### TASKS TO PERFORM
a) Copy the stretch from "So, I have finally" through "mini support system." in the post about dating after a divorce, word for word.
b) In the post about dating after a divorce, how long did it take the writer to feel ready to move forward?

So, I have finally decided to go all the way back. The first dates I ever had after my marriage ended.
As it is, it took me a year, but I felt ready to finally move forward. Boy, was I not ready (I am still not ready), this process sucks. I have kissed so many frogs it’s unbelievable and I have learned the hard way that men only value me for one thing and it’s not my intelligence and hardworking personality (although I do think users love my over functioning problem). In this process I have been through a serious medical diagnosis, the return of my stalker, the continuing saga of my divorce, friends passing away and the continued absence of my family and a support system. In my first date though I found a friend and a mini support system.

### PROVIDED MATERIAL
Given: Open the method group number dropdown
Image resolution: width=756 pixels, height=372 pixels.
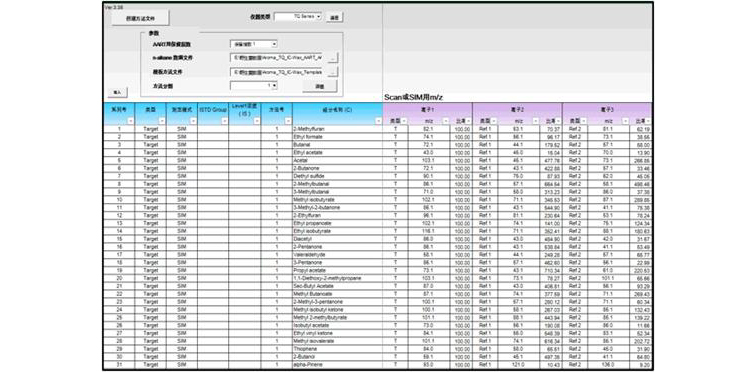Looking at the screenshot, I should pos(254,85).
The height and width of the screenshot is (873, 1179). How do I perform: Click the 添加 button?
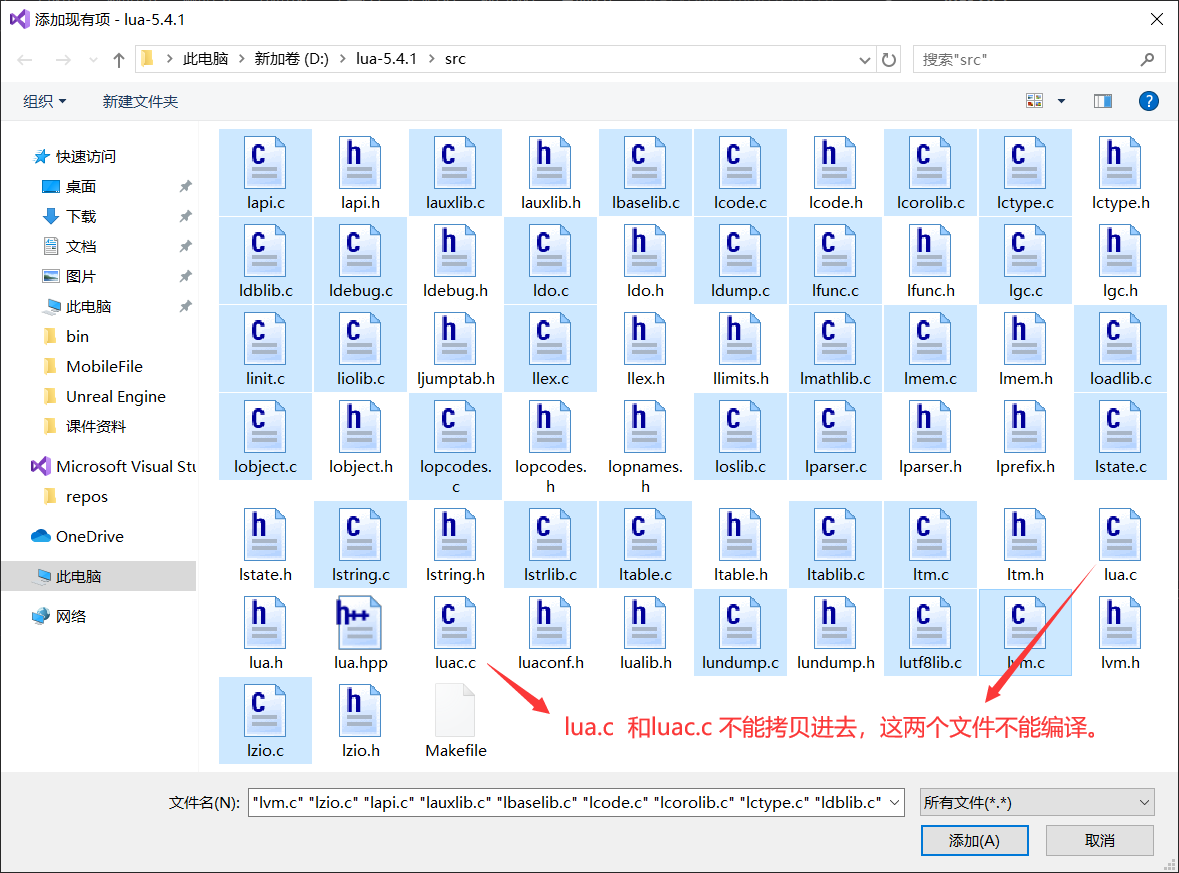click(974, 840)
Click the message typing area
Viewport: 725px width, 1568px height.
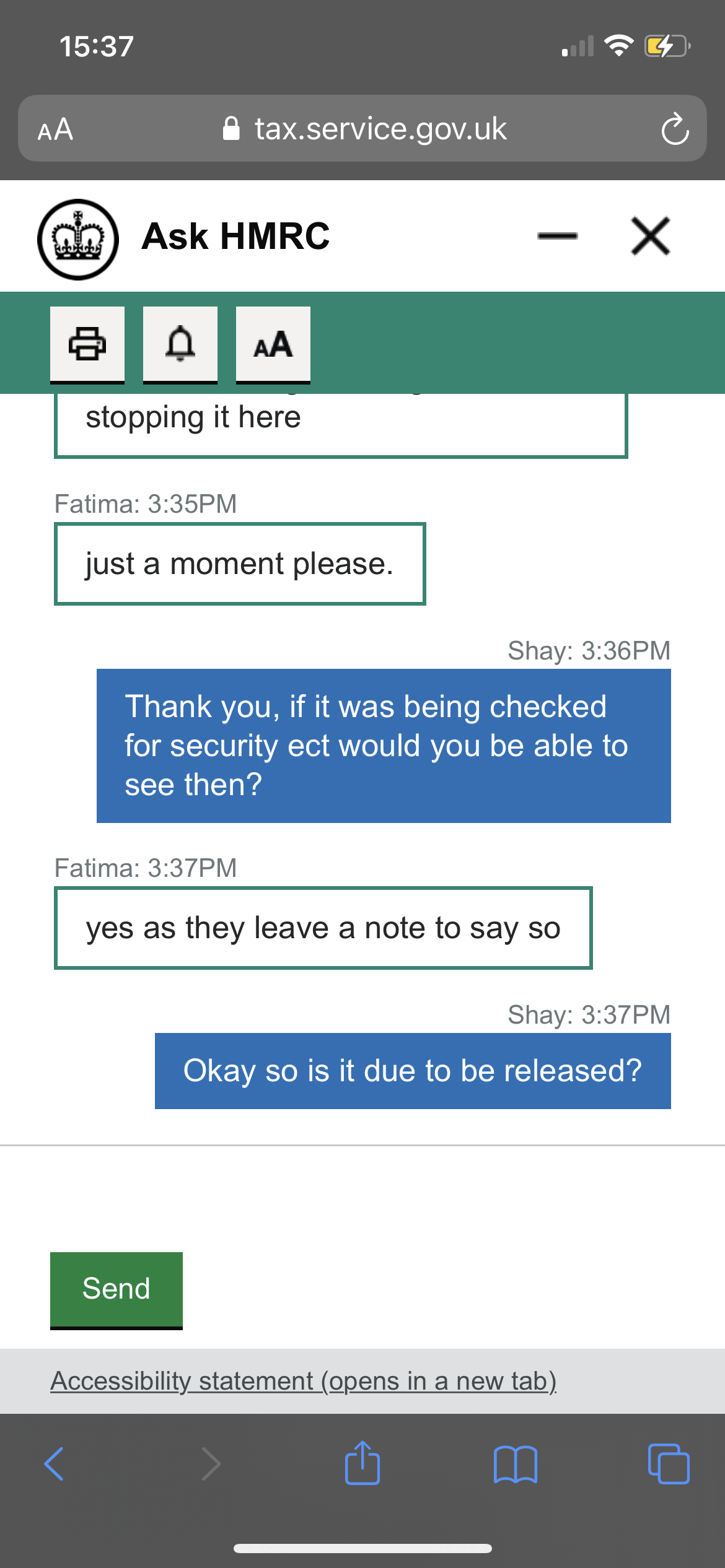tap(362, 1195)
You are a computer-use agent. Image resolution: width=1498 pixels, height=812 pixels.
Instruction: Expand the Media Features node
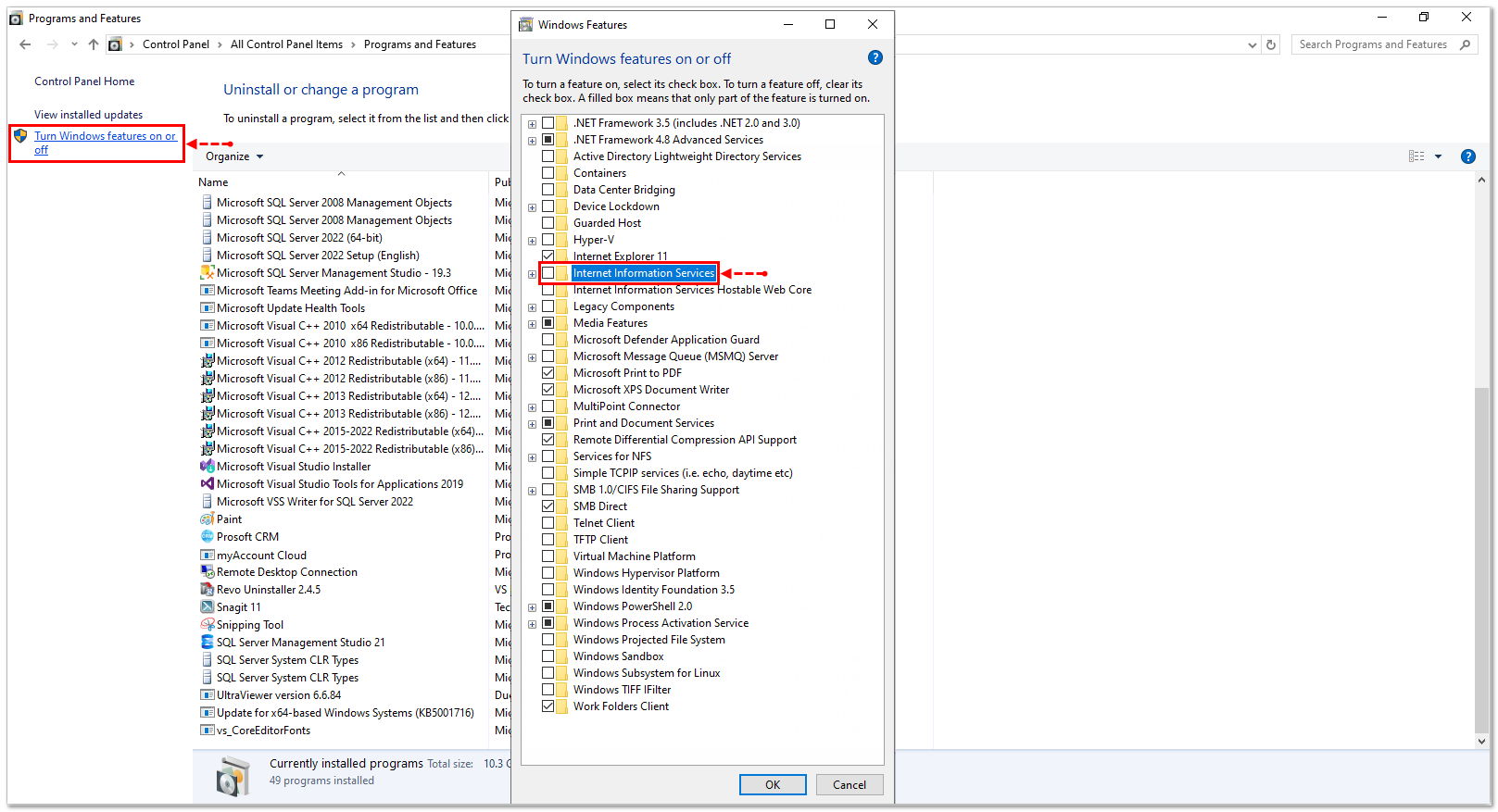click(x=532, y=324)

### TASK ANSWERS
a)
So, I have finally decided to go all the way back. The first dates I ever had after my marriage ended.
As it is, it took me a year, but I felt ready to finally move forward. Boy, was I not ready (I am still not ready), this process sucks. I have kissed so many frogs it’s unbelievable and I have learned the hard way that men only value me for one thing and it’s not my intelligence and hardworking personality (although I do think users love my over functioning problem). In this process I have been through a serious medical diagnosis, the return of my stalker, the continuing saga of my divorce, friends passing away and the continued absence of my family and a support system. In my first date though I found a friend and a mini support system.

b) A year.